The Painted Veil
Picture poor Kitty Fane (Naomi Watts), in a white summer dress, kicking her heels in a Chinese paddy field, wondering what on earth she is doing here. The answer is banal enough: she married in haste. Not out of love, but peevishness. She knows her very respectable family has already written her off as a lost cause, so she accepts Walter's proposal to prove them wrong. Within weeks she is in Shanghai with her straight-laced husband, looking out at the rain, bored, lonely, and depressed. From there - and the film wisely makes short work of this - it's but a skip to an adulterous affair with the dapper Charlie Townsend (Liev Schreiber). He's everything Walter is not: witty, self-confident, romantic, and a complete and utter cad. It's a pathetic affair and it ends abruptly when Walter finds out. And this is where things get interesting: To Kitty's dismay, neither man is remotely inclined to do what she imagines to be the decent thing (allow her to divorce Walter and remarry Charlie). On the contrary, Walter (Edward Norton) will divorce her immediately and leave her reputation in ruins unless she sets out with him into the country that very night. There is cholera epidemic inland. He isn't a doctor, but they need help and he can give it. He expects his wife to be right there at his side. It might not seem like it, but this impulsively noble, altruistic gesture is tantamount to plotting his suicide and her murder, or so Kitty comes to believe. Somerset Maugham's 1925 novel has been filmed twice before, once with Greta Garbo in 1934, and then with Eleanor Parker under the title The Seventh Sin (1957).
It's hardly run of the mill fare to come out of Hollywood these days, and there was surprise in some quarters that Warner Bros didn't make more of an Oscar push for it last year (a commercial decision, no doubt).

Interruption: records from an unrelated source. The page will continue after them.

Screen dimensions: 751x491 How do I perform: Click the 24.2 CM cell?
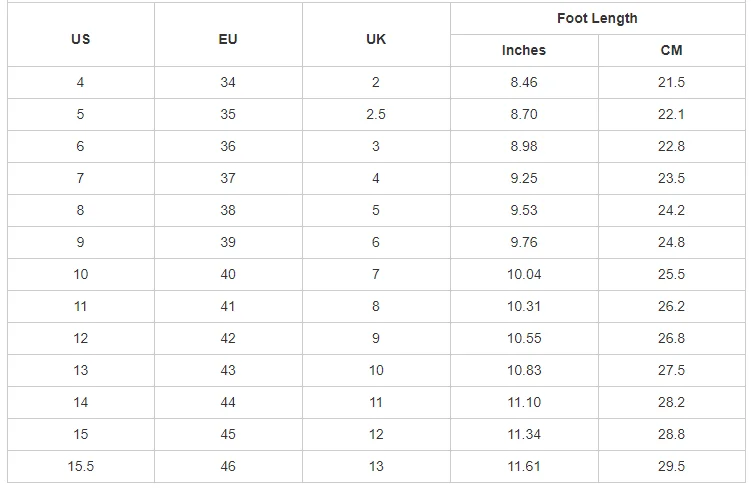[671, 210]

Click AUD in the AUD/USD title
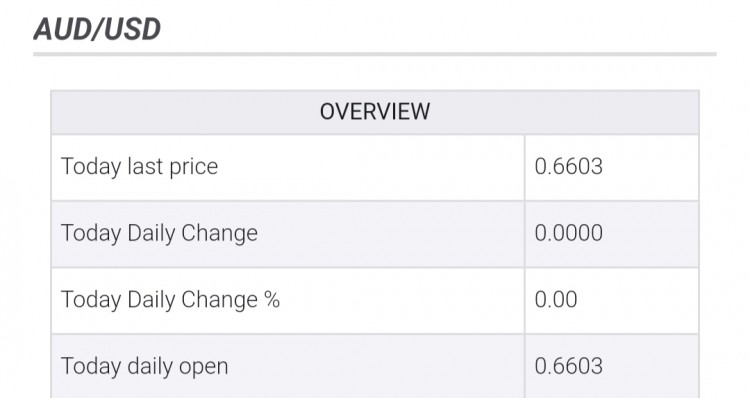[62, 29]
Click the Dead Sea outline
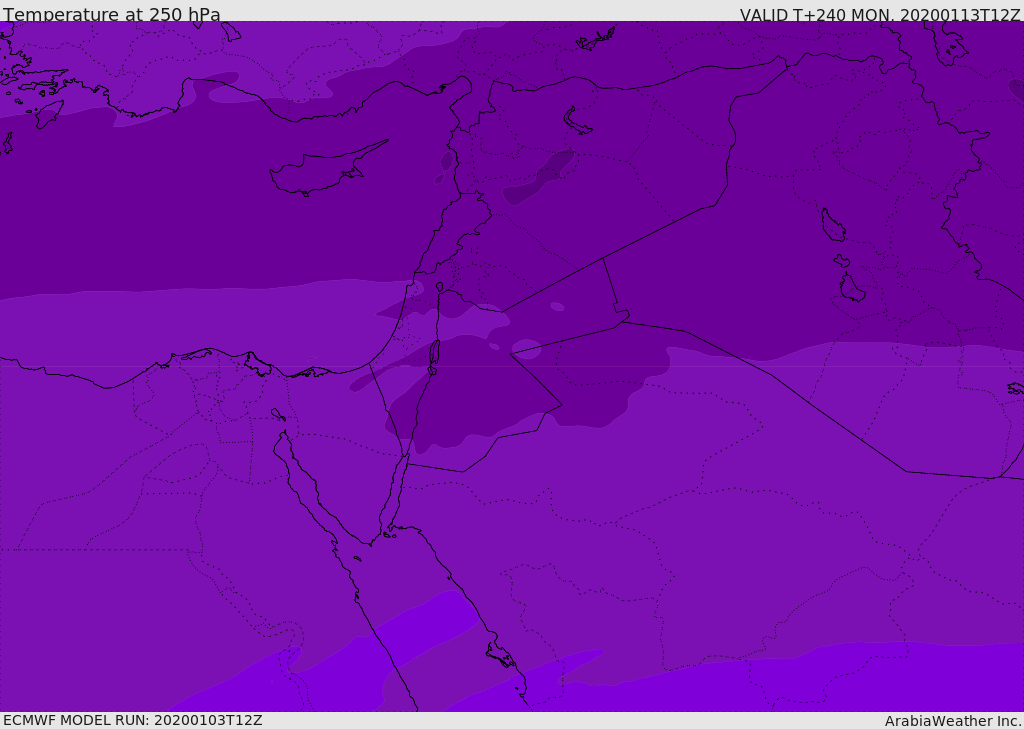Viewport: 1024px width, 729px height. [434, 353]
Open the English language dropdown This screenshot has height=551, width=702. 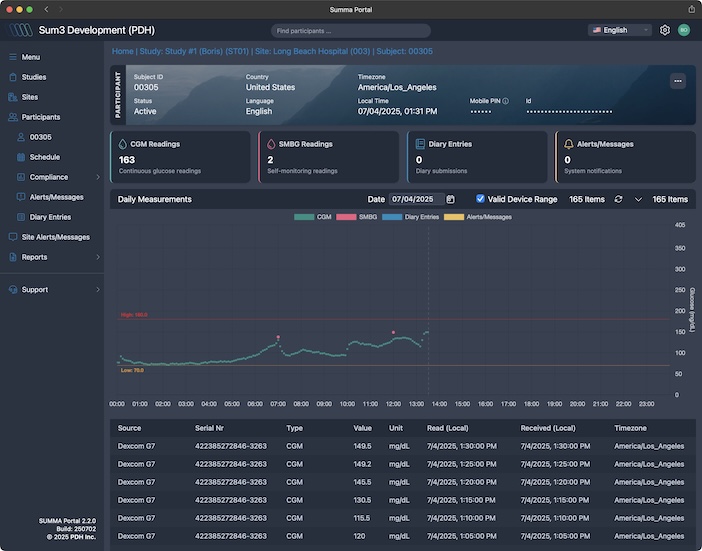click(620, 30)
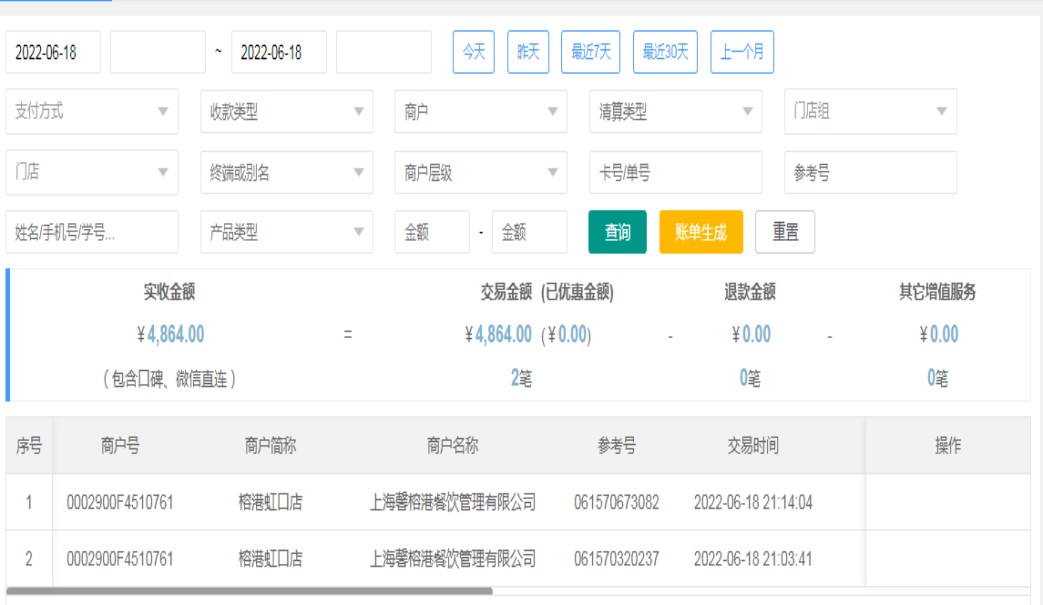Click the 卡号/单号 input field

[675, 173]
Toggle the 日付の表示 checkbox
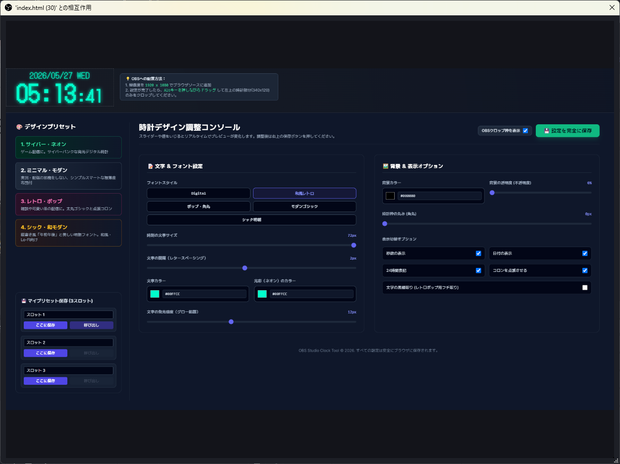This screenshot has width=620, height=464. tap(585, 254)
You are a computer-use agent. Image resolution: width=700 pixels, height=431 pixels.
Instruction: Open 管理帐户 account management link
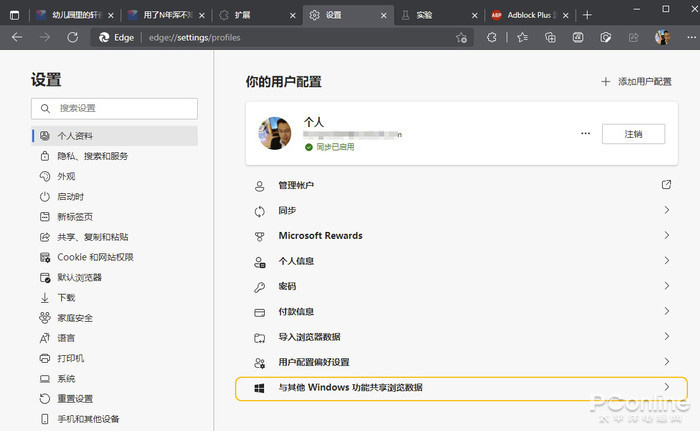click(x=460, y=185)
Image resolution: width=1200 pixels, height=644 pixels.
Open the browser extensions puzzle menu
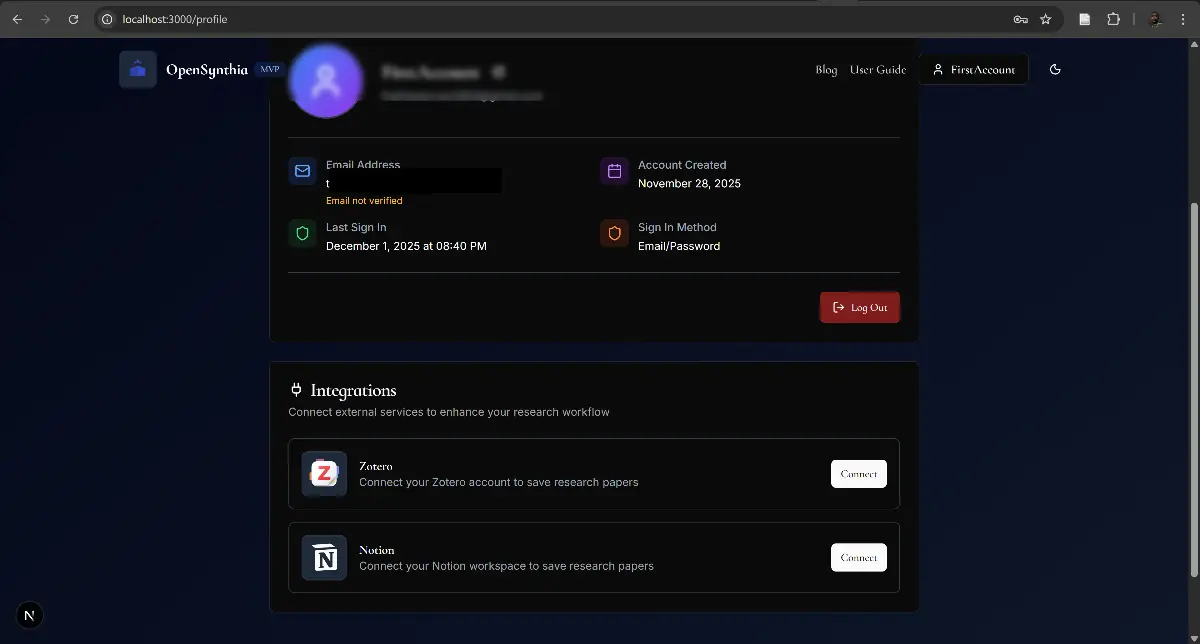click(1113, 19)
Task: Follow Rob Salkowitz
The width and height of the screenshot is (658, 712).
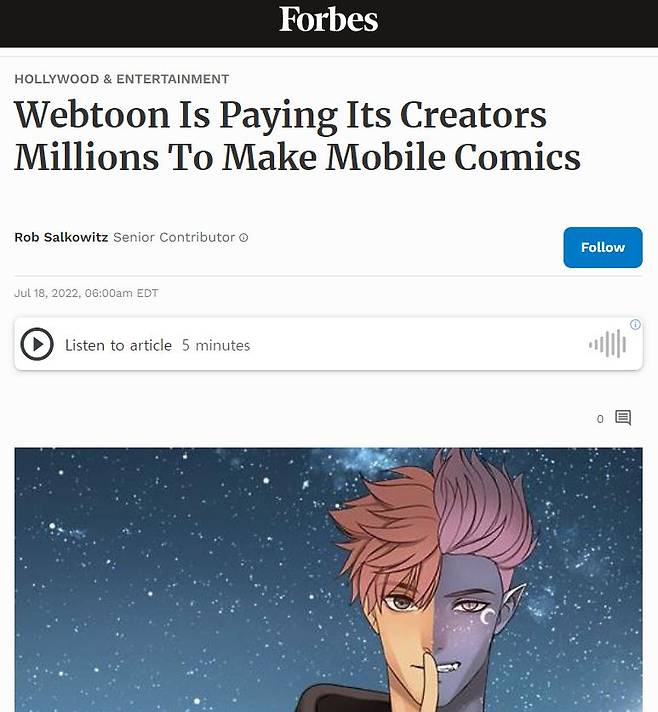Action: [x=603, y=247]
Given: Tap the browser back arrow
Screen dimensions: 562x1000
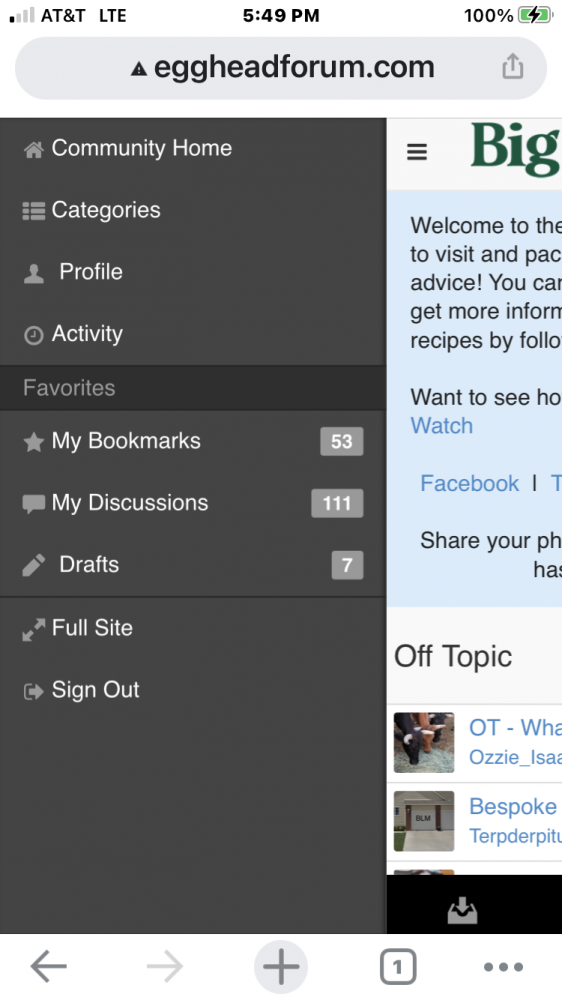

Scripted by Ron Nyswaner (Philadelphia) and directed by John Curran, whose last film, We Don't Live Here Anymore, was also an unusually penetrating portrait of marital collapse (also with Ms. Watts), The Painted Veil lives up to its pedigree. Naomi Watts is particularly impressive as she reveals a self-centered, frivolous young woman who gradually comes to the painful realization of how superficial she really is. At more or less the same time, she begins to understand and even admire her husband. Finally, with death all around, she falls in love with him.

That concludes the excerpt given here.